Mailchimp just had the largest exit yet for a private SaaS company.  $12 Billon to Intuit.  Incredible.  But it was a full 20 years after founding.

Coupa not too long ago did its first $1B+ acquisition, of 18+ year old Llamsoft.  It took Llamasoft 18 years to get to $100m ARR, and 18 years to a $1B+ exit.  It inspired me to update a post on how long in SaaS it takes to get to a $1B acquisition.

Now some deals are happening faster.  Divvy was acquired by Bill for $2.2 Billion just 5 years after founding.  And the size of exits keeps going up, as Cloud keeps getting bigger.

But overall … are things even faster these days to a $1B exit?  Solid cash on the table?
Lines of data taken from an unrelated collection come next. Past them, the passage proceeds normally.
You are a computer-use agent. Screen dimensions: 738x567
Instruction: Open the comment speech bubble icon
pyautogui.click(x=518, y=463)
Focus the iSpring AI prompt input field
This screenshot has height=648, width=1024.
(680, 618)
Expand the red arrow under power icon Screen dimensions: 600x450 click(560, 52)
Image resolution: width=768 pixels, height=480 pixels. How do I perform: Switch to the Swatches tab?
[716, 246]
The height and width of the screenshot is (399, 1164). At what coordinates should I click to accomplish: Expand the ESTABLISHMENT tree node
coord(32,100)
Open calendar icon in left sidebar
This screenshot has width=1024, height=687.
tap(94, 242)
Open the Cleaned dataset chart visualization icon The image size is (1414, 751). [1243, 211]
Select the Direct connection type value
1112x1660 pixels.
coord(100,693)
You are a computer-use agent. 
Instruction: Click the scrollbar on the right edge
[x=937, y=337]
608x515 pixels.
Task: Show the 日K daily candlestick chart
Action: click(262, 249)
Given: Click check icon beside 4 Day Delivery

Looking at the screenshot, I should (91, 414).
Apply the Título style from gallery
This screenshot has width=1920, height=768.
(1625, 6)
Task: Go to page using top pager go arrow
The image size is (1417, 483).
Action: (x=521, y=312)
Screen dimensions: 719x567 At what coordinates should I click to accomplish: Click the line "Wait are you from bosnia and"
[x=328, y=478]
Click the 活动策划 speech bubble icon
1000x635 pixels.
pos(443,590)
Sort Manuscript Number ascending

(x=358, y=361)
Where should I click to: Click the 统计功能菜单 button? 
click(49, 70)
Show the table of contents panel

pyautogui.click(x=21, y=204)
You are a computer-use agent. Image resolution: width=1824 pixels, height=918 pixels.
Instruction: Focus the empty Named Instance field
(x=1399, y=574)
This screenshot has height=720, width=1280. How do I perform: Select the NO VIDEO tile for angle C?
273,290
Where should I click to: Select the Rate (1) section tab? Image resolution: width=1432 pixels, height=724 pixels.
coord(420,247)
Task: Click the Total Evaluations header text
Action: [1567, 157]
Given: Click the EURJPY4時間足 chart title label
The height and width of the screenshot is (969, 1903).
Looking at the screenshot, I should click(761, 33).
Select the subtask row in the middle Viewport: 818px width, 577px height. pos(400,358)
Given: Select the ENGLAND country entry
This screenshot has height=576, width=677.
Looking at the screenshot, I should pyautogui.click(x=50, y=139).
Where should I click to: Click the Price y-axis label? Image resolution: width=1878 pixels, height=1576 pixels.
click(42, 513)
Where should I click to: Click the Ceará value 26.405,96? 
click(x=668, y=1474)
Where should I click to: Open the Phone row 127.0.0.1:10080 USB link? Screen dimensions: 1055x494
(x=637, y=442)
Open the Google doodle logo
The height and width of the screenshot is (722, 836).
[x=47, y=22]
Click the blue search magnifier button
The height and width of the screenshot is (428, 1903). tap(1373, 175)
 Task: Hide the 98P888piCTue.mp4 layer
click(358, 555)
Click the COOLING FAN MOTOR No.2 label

And the answer now, even with faster funding rounds, seems to be about the same.  A decade.

There will be a lot more billion+ acquisitions in Cloud and SaaS, if only because there are more decacorns to buy them. Salesforce, PayPal, Adobe, Shopify, ServiceNow, Square, Atlassian, and Zoom are now worth $50B+ or more.  HubSpot and Zendesk and Bill and more are worth $10B-$20B+.  The average public SaaS and Cloud leader in fact is worth $10 Billion today.  They all can buy something:

So how long does it take to get acquired for a billion?  There’s not quite as much data as with IPOs and unicorn VC rounds.  But it looks like about a decade, which is what you’d expect.  And for every Divvy that gets there in a stunning 5 years, there are also seemingly just as mange Innoyze and Acquia-type $1B+ exits that take 10, 14, even 25 years (!):

Looker, Velocity and iZettle got there fast, in 6-7 years.  Auth0 got to a $6.5B acquisition by Okta is just 8 years (to signing).  ClickSoftware took 22 years, by contrast!

(Note: the above list isn’t perfect, and I took out public SaaS companies that were acquired, and only included a limited number of PE deals.  But it gives you a sense).

There are 500+ and Cloud unicorns today and there will soon be 100 public SaaS and Cloud companies  But being acquired for $1B+ is a little different … it’s some big tech company coming up with a ton of cash (sometimes stock, but you get the point) to buy you.  It’s a bigger deal than a VC firm investing at $1B pre-money, in many ways.

But there will be a bunch more $1B+ acquisitions coming in SaaS.

You can’t get there in just a few years.  Go long.